== EXTRACT TO READ ==
▼
Saturday, May 30, 2009

From Rock-a-Bye Baby to a Goddess of Chaos

Okay, so I was watching Sinbad today with my little sisters Traci and Annie and my brother Johnnie. We had a grand old time of it, laughing at the wily puns and the occasionally racy joke, getting way too into the romance between Sinbad and Marina, and enjoying the full adrenaline rush of the adventure as though we were actually in the story. If you have ever watched a movie with my family, you know this is really standard procedure. What is the point of sitting and watching a movie for two or three hours if you're not going to get ridiculously excited about it and quote lines to each other forever afterwards while rehearsing your favorite scenes? Anywho, Sinbad I have to admit is my very favorite animated picture of all time. Even better than Aladdin. I know, you are shocked. Why though, you ask? Is it for the dashing hero with the irresistable voice of Brad Pitt? Does my deep love of history and mythology make the tale so personal that it is absolutely enthralling? Am I intellectually enchanted by the contorted dichotomy of good vs. evil?

Well, perhaps all of these things combine to make it a marvelous movie, but what I truly love, the reason I can watch this movie ten thousand times over and never get bored, what enthralls and enchants me so thoroughly that I have to stop reading or writing whatever I am doing whenever someone turns it on, is Eris: the Goddess of Chaos. Unless you have known me for too long to ignore the evidence, or you have actually lived with me for any amount of time (though I believe some of my poor roommates at BYUI still believe in my innocence) you probably haven't yet realized that I am a horribly addicted, insanity loving, mind warping trickster. A prankster of the first class, truly, because NO ONE ever blames me. Though my dear sister BriAnne and my best-friend of eight years Chelsea have cried for years that I am the true mastermind behind the terrible pranks and playful tricks they were blamed and punished for during our youth, they have not yet managed to convert anyone other than my parents...who I think love me anyways, and who only believed them after I confessed to inspiring a few rather odd spectacles. The trick is, to get someone else to do the dirty work. You have to find someone brave enough, tricksy enough, and entertaining enough to keep them around long enough for you to inspire them. Eris, you see, is the ultimate example. She frames, she manipulates, she teases, she tortures, she inspires. And she is beautiful, frightening yes, but beautiful. I loved her character from the moment I saw her.
▲
== MATERIAL PROVIDED ==
▼
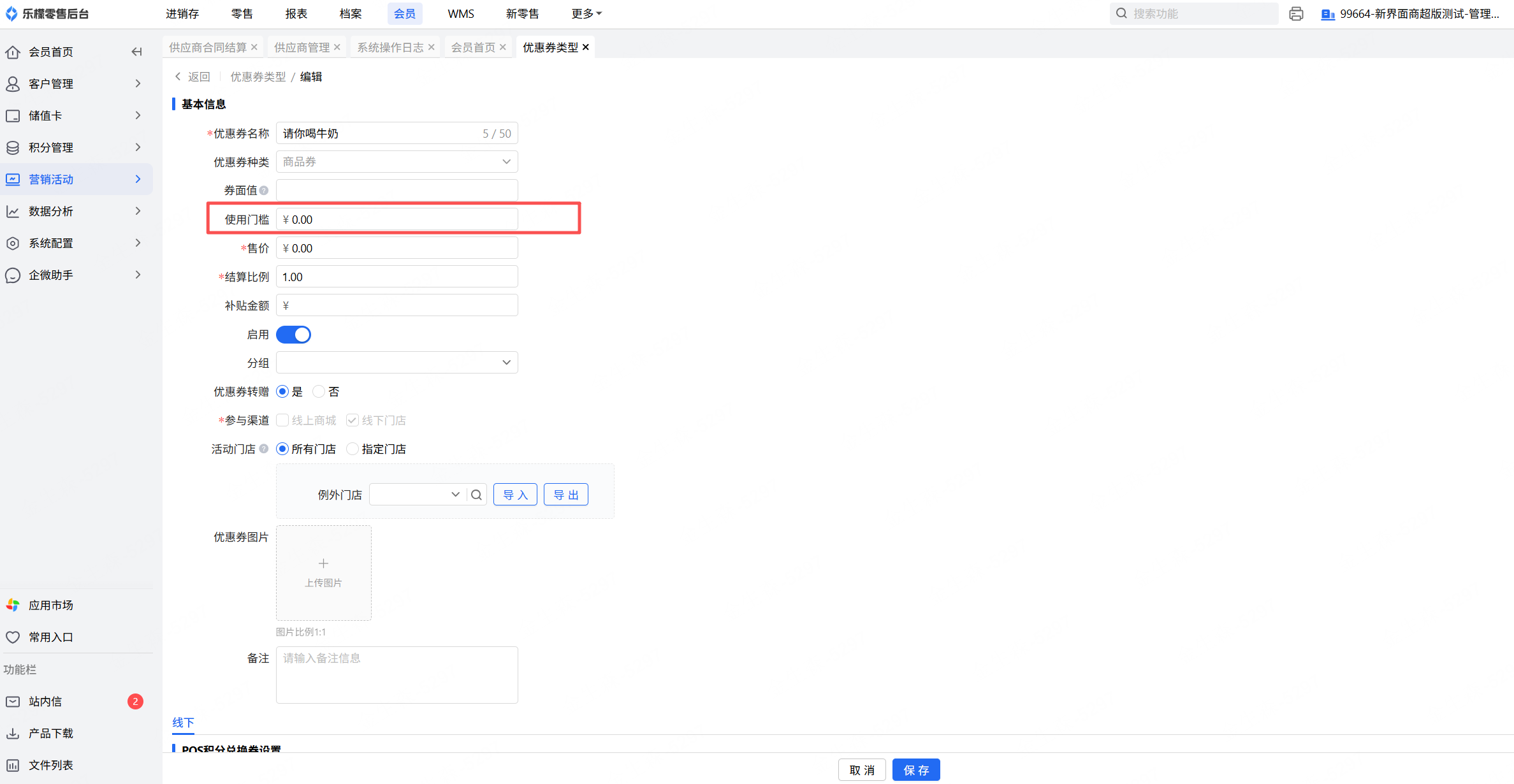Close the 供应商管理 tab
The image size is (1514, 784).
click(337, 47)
▲
== PROBLEM DETAILS ==
Extend the essay about Eris, the Goddess of Chaos in Sinbad, from its final sentence.

== EXPECTED ANSWER ==
Alright, you say, how is it possible that a little mormon girl raised in a home filled with the spirit, constantly reminded to love one another, can be full of such spite? Well first, I'm not spiteful, honest. I try not to do anything that will hurt another person (though I confess I have definitely managed to do this before) or cost anyone huge amounts of money to repair (also, must confess that I have accidently managed this before) or will damage another person's pschye to haunting and traumatizing levels (ok yes, I confess I have managed this one too-the point is, I didn't do it on purpose). But do I think something must have been done in my youth to twist me into such a strange chaos-loving creature? I'm not sure. Maybe I love it so much because it is what I can never really be, it's my alter-ego so to speak, my closet self. Maybe my mother's love of character and spunk sprouted into something a hint more devious when planted in me. But I think the most likely reason of all (my heart is just the right size, thankyou) are the lullaby's, the fairy-tale's, the cryptic stories and yes, even the Disney movies that I so loved as a child.

Please read the words to the following nursery rhyme/lullaby and then try to tell me it is not one of the creepiest things you have ever heard in your life.

Rock-a-bye baby,
in the treetop,
When the wind blows,
the cradle will rock,
When the bough breaks,
the cradle will fall,
And down will come baby,
cradle and all.

Ok people, we are singing this to our children, as they are falling asleep!!! No wonder we all have so many issues!

First of all, Why the HECK is the baby in the tree? Further more, why did the bough break?! We are giving our children a weight complex before they can even talk! THE CRADLE WILL FALL AND DOWN WILL COME BABY CRADLE AND ALL?!?!?! What in the world?! The psychiatrists are all trying to tell us that dreaming about searching for something means there is something missing in your life, dreaming about running means there is a fear in your life you are not confronting, dreaming about falling means you are overwhelmed, insecure, unstable and feel you are not in control of your life. But you know what the truth is? We are all so mentally and emotionally scarred from the lullaby's we were sung as children that we are still having nightmares about it!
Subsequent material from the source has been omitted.